3. Configure PyPI trusted publisher (one-time or when repo changes)

• URL: https://pypi.org/manage/project/shipguard/settings/publishing/
• Owner: newblacc
• Repository: shipguard
• Workflow: publish.yml
• Environment: pypi

4. Create and push release tag

git tag vX.Y.Z
git push origin vX.Y.Z

5. If publish failed before OIDC setup

• Open GitHub Actions and re-run the failed publish.yml run for the same tag after trusted publisher configuration is saved.

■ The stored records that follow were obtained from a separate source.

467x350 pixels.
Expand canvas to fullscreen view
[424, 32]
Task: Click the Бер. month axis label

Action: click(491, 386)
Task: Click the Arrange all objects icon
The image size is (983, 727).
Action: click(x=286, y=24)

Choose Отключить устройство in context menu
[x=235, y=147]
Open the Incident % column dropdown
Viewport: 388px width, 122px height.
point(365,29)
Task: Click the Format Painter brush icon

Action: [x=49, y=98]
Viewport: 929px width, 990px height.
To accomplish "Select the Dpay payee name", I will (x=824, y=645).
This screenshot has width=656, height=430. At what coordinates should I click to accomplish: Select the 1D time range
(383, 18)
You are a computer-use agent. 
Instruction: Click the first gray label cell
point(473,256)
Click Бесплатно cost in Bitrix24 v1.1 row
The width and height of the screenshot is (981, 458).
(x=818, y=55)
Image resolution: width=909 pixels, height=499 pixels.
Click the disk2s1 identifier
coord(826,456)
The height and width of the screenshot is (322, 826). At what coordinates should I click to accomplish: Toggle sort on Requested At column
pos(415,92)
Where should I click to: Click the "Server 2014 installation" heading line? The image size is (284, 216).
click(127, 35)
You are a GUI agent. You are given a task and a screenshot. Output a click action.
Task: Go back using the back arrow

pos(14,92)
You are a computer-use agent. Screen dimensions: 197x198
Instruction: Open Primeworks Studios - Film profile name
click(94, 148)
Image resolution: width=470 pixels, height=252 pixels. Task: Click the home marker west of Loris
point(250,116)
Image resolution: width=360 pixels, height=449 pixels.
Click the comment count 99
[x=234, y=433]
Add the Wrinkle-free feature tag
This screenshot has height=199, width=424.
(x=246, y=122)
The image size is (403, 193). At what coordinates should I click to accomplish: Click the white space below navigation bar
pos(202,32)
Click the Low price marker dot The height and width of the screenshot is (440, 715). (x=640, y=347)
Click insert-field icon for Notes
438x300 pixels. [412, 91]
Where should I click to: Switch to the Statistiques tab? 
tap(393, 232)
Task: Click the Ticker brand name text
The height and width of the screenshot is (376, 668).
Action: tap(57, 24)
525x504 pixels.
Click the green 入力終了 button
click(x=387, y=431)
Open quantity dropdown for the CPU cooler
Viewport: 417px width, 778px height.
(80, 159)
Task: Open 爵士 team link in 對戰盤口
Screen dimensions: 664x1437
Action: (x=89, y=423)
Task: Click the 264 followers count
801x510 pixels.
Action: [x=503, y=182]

6. Post-publish smoke test

python -m pip install -U shipguard
shipguard --version
shipguard scan . --severity high

7. Verify release

• Confirm the new version is visible on PyPI and installable in a clean environment.

Exit Codes

Code	Meaning
0	No findings at or above the severity threshold
1	One or more findings detected

Suppression Comments

Both # and // comment styles are supported:

# Python / Shell
eval(expr)  # shipguard:ignore PY-003

// JavaScript
eval(code);  // shipguard:ignore JS-001

# Shell
eval $cmd  # shipguard:ignore SHELL-001

Suppress multiple rules:

eval $cmd  # shipguard:ignore SHELL-001, SHELL-002

About This Project

ShipGuard implements a 7-layer unified security framework integrated into a single SAST tool. It was developed to package 48 security vulnerability patterns discovered during real-world audits of the spec-kit and superpowers projects.

ShipGuard provides:

• Layer 3 (SAST): 34 rules across command injection, path traversal, code injection, and configuration issues
• Layer 2 (Secrets): 10 rules detecting cloud/API credentials and token patterns
• Layer 6 (Supply Chain): 4 rules checking Docker image pinning, dependency pinning, and .gitignore secret baselines
• Integration: GitHub Actions workflow, pre-commit hooks, local Makefile targets

See docs/7_LAYER_SECURITY_MODEL.md for the complete security framework.

The rules focus on:

• Command injection: eval, exec, bash -c, sed, printf with unquoted variables
• Path traversal: Unvalidated path.join(), symlink following
• Code/data injection: YAML unsafe load, pickle, SQL string formatting
• Secrets: AWS/GCP keys, GitHub tokens, hardcoded credentials
• Supply chain: Docker :latest tags, unpinned dependencies, npm lockfile verification
• Configuration: Committed .env files, overly permissive CORS, auto-approve settings

Troubleshooting

"Module not found" errors

If you get import errors, ensure you're in the correct environment:

# For pipx installations
pipx list  # Should show shipguard

# For venv installations
source .venv/bin/activate
which shipguard  # Should show venv path

Pre-commit hook not running

Ensure .pre-commit-hooks.yaml is in the correct location and hooks are configured:

pre-commit install
pre-commit run --all-files  # Test manually

Development

To contribute or modify rules:

git clone https://github.com/celstnblacc/shipguard.git
cd shipguard
python -m venv .venv
source .venv/bin/activate
pip install -e ".[dev]"

# Run tests
pytest tests/ -v

# Test the CLI
shipguard scan tests/fixtures/

New rules should be added to src/shipguard/rules/ with the @register decorator:

from shipguard.models import Finding, Severity
from shipguard.rules import register

@register(
    id="RULE-001",
    name="rule-description",
    severity=Severity.HIGH,
    description="What this rule detects",
    extensions=[".py"],
    cwe_id="CWE-123"
)
def rule_001_check(file_path, content, config=None):
    findings = []
    # Detection logic here
    return findings

License

Apache License 2.0 — see LICENSE for details.